WHAT THIS TASK INVOLVES. Rewrite the items from the start through the line that contains "point(193,86)", inclusive, swapping "magnifier" for "magnifying glass" and leaving everything else unchanged.
+===+
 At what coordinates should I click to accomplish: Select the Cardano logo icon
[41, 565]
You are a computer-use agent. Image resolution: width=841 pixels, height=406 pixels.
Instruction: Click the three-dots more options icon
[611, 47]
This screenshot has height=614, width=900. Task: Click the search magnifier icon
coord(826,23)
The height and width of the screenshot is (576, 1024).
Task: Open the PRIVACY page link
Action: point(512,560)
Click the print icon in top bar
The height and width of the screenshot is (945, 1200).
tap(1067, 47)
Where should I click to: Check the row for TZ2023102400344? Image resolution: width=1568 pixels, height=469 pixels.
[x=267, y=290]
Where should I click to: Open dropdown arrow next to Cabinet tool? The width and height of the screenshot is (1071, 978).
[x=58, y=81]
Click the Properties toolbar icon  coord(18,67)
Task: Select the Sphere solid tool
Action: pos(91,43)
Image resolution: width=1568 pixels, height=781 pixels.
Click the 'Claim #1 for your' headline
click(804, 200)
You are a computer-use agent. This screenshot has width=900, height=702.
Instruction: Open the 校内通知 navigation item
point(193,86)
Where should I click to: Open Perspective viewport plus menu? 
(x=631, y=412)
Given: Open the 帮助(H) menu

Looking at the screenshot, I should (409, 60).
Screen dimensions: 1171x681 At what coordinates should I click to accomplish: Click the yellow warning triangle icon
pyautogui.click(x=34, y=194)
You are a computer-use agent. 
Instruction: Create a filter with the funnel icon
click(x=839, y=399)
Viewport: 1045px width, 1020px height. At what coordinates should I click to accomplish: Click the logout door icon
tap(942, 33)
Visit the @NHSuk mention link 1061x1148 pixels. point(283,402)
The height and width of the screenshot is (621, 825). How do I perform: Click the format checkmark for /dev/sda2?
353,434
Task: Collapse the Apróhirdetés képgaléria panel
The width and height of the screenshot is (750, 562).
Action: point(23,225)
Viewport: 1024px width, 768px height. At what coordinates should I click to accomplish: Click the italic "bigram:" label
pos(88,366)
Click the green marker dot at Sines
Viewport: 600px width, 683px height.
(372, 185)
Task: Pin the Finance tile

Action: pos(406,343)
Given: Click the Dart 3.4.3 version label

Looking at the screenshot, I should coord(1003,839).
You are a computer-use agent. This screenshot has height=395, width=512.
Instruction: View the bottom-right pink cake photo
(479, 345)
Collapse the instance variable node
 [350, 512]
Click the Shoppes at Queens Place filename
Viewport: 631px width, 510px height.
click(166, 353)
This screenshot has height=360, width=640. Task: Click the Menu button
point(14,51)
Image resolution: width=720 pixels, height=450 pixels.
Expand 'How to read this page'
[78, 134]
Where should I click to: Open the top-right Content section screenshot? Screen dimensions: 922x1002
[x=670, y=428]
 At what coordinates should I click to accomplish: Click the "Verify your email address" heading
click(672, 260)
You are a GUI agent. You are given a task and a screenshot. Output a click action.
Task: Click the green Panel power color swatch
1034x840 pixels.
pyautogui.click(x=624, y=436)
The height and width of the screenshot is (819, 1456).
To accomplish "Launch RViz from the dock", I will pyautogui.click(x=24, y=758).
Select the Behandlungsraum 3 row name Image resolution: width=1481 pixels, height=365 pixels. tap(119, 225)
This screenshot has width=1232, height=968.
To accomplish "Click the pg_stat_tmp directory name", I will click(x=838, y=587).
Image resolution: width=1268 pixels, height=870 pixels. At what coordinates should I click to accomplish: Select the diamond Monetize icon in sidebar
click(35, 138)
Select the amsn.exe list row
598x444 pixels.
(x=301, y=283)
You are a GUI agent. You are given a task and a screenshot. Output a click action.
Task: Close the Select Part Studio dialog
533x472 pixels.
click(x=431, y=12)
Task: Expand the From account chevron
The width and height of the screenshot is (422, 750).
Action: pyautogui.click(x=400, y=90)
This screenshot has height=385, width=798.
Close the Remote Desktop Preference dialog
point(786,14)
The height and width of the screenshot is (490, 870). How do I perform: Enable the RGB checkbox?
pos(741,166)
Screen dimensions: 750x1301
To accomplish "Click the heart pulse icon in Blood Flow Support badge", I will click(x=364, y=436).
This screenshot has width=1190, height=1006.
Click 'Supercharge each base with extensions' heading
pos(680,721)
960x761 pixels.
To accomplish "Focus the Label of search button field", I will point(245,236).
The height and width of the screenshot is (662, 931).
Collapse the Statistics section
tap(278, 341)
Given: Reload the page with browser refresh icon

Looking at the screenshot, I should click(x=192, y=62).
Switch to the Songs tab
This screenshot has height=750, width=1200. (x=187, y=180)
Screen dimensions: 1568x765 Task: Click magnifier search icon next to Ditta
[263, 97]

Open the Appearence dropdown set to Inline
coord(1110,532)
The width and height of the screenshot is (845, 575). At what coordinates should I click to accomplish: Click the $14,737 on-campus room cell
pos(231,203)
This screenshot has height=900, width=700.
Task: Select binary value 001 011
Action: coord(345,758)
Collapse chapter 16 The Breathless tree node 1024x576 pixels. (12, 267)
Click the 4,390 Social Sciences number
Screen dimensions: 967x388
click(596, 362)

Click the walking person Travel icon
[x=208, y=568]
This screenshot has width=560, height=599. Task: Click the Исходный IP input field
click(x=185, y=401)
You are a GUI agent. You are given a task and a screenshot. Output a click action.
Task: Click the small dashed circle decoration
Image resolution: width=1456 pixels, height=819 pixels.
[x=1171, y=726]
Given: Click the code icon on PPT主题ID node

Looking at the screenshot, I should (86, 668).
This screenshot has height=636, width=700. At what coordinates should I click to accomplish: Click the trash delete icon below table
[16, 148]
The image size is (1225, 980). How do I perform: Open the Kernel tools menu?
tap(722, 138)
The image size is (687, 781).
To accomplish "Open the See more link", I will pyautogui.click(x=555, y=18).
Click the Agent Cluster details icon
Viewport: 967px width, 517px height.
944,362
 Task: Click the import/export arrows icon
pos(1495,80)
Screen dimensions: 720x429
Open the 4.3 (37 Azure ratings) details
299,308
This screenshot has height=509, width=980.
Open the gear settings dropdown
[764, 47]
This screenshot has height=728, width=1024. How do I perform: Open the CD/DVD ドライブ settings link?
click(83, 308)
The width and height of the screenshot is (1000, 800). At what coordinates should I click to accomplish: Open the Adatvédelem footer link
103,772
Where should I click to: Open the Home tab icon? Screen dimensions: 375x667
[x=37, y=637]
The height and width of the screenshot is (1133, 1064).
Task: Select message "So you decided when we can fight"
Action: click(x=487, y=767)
+===+
COMPLETED TASK.
 At what coordinates should I click to accomplish: Select the Cardano logo icon
[41, 565]
You are a computer-use agent. Image resolution: width=841 pixels, height=406 pixels.
Instruction: Click the three-dots more options icon
[611, 47]
This screenshot has height=614, width=900. Task: Click the search magnifying glass icon
coord(826,23)
The height and width of the screenshot is (576, 1024).
Task: Open the PRIVACY page link
Action: point(512,560)
Click the print icon in top bar
The height and width of the screenshot is (945, 1200).
tap(1067, 47)
Where should I click to: Check the row for TZ2023102400344? Image resolution: width=1568 pixels, height=469 pixels.
[x=267, y=290]
Where should I click to: Open dropdown arrow next to Cabinet tool? The width and height of the screenshot is (1071, 978).
[x=58, y=81]
Click the Properties toolbar icon  coord(18,67)
Task: Select the Sphere solid tool
Action: pos(91,43)
Image resolution: width=1568 pixels, height=781 pixels.
Click the 'Claim #1 for your' headline
click(804, 200)
You are a computer-use agent. This screenshot has width=900, height=702.
Instruction: Open the 校内通知 navigation item
point(193,86)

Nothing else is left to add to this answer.